Krux

April 24, 2026
Google Splits TPUs Into Two Chips for Training and Inference
Published: April 24, 2026 at 12:20 AM
Updated: April 24, 2026 at 12:20 AM
100-word summary
Google's eighth-generation TPUs break from tradition by splitting into two specialized chips: one for training models, another for running them. The training chip can link 9,600 processors with 2 petabytes of shared memory, potentially shrinking model development from months to weeks. The inference chip is built for AI agents that need to coordinate in real time with minimal lag. Both arrive later this year, though pricing remains under wraps.

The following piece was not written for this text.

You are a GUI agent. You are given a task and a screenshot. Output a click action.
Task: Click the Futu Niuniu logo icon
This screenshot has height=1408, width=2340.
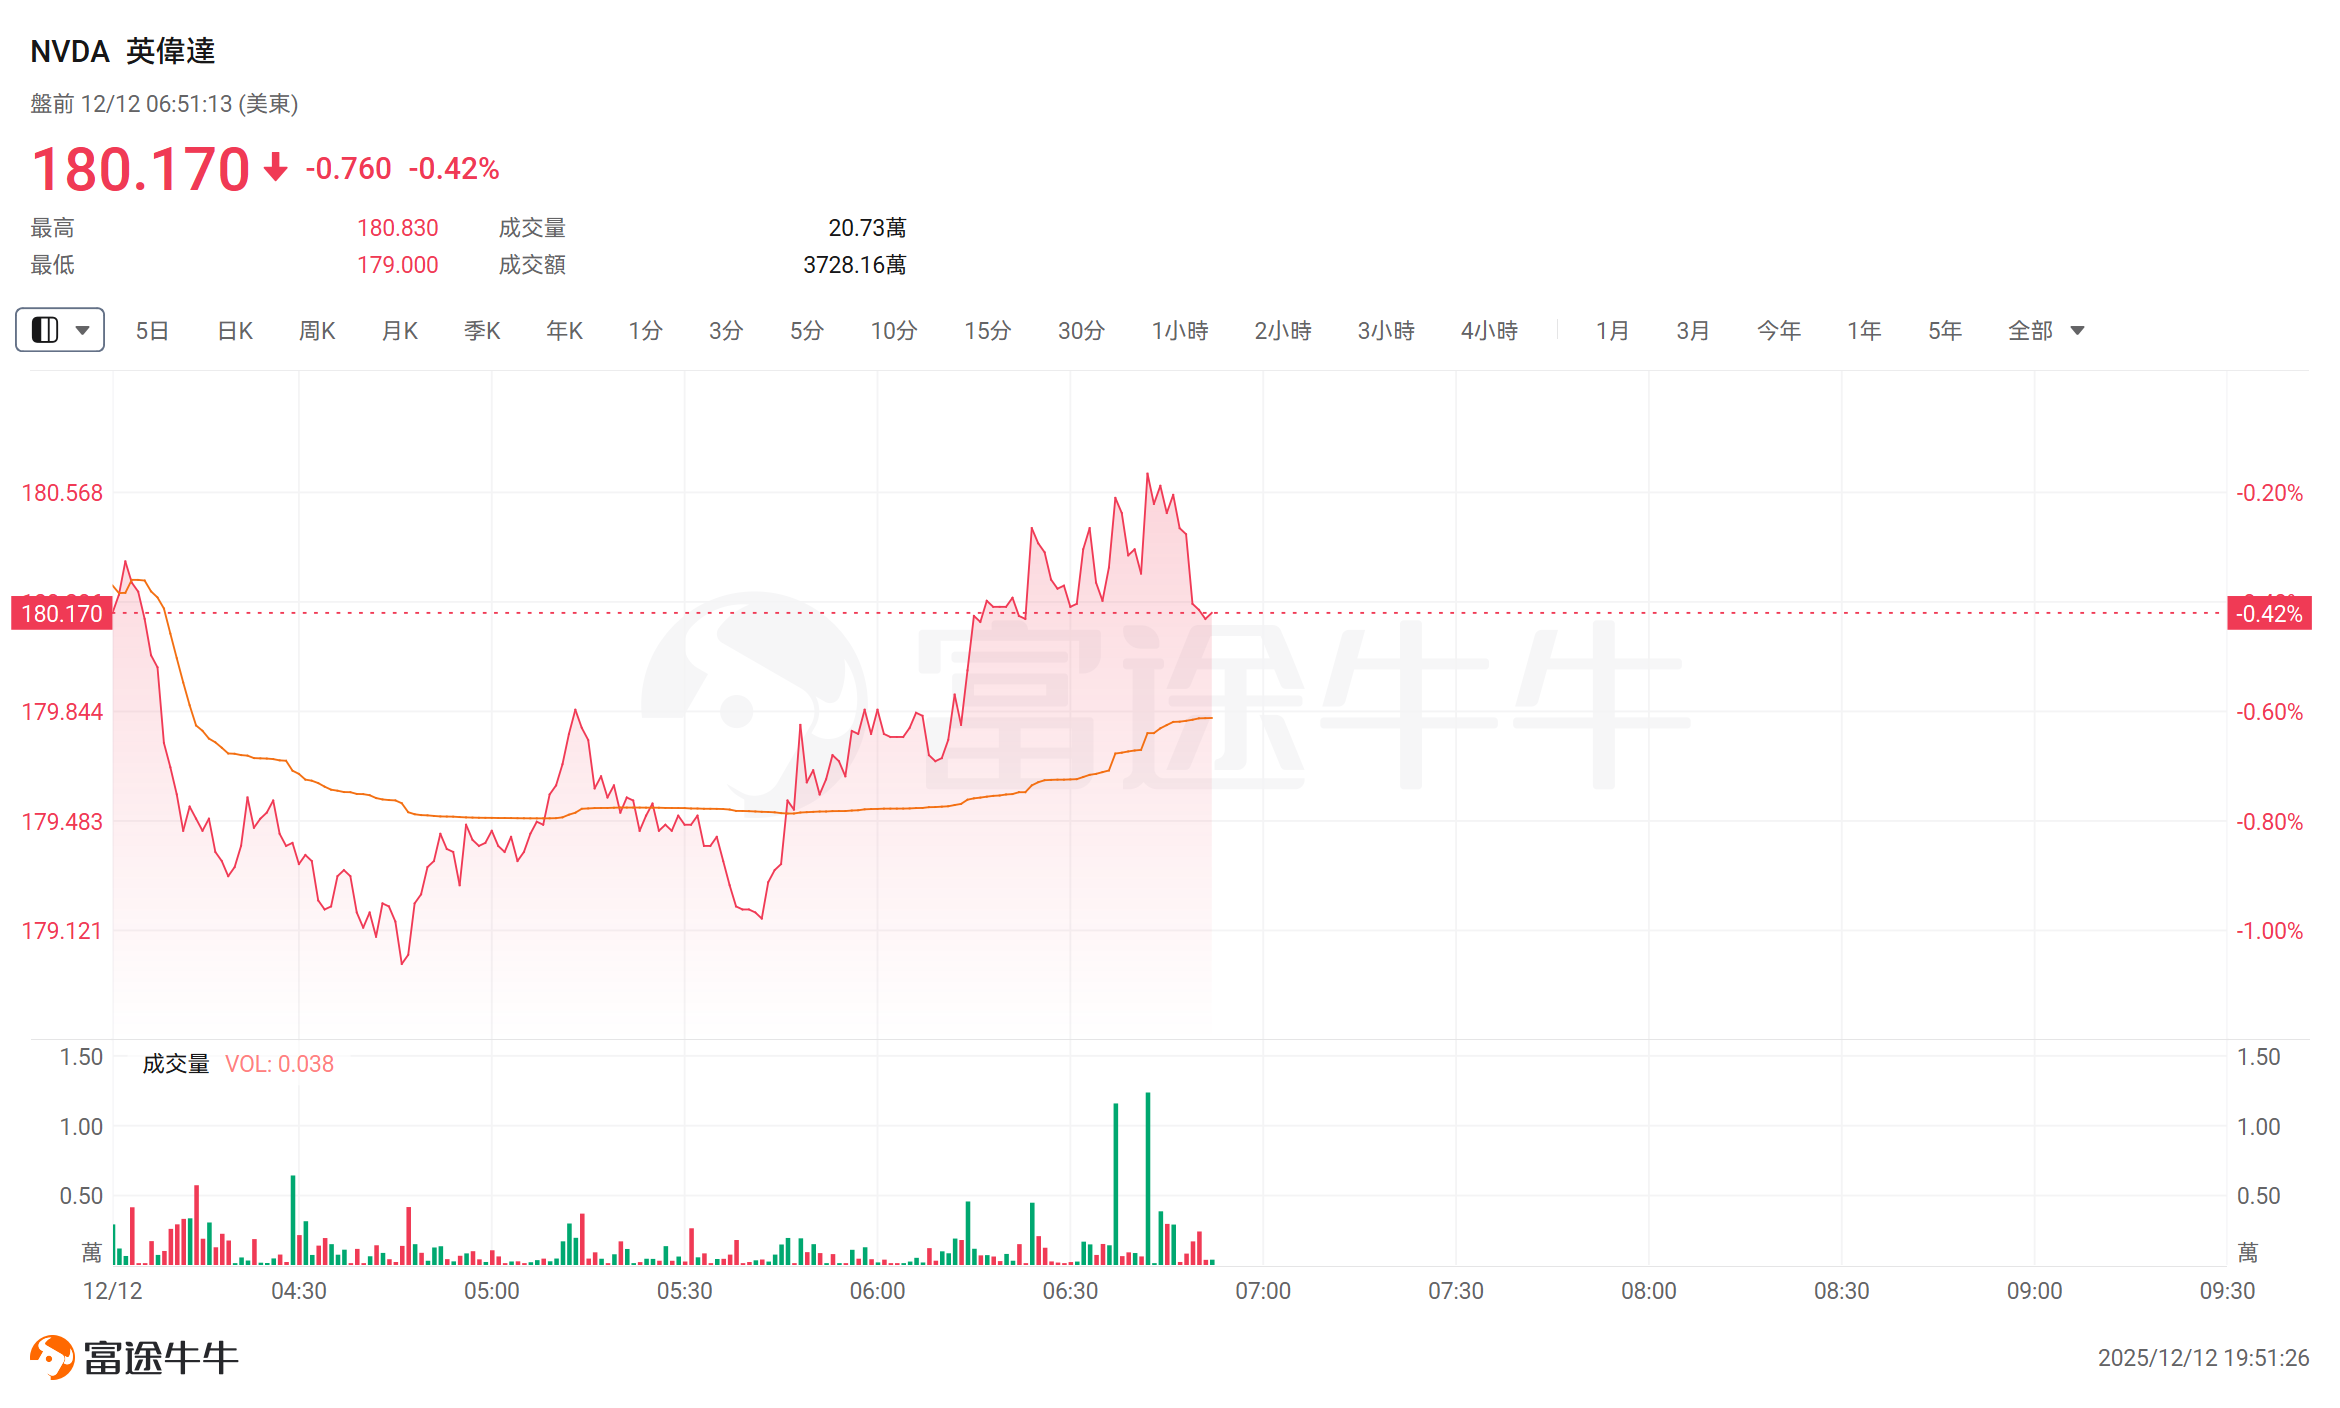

The split signals a bet that the future of AI isn't just bigger models, but swarms of specialized agents that need fundamentally different hardware to train versus run.
What happened
Google's eighth-generation TPUs break from tradition by splitting into two specialized chips: one for training models, another for running them. The training chip can link 9,600 processors with 2 petabytes of shared memory, potentially shrinking model development from months to weeks. The inference chip is built for AI agents that need to coordinate in real time with minimal lag. Both arrive later this year, though pricing remains under wraps.
Why it matters
The split signals a bet that the future of AI isn't just bigger models, but swarms of specialized agents that need fundamentally different hardware to train versus run.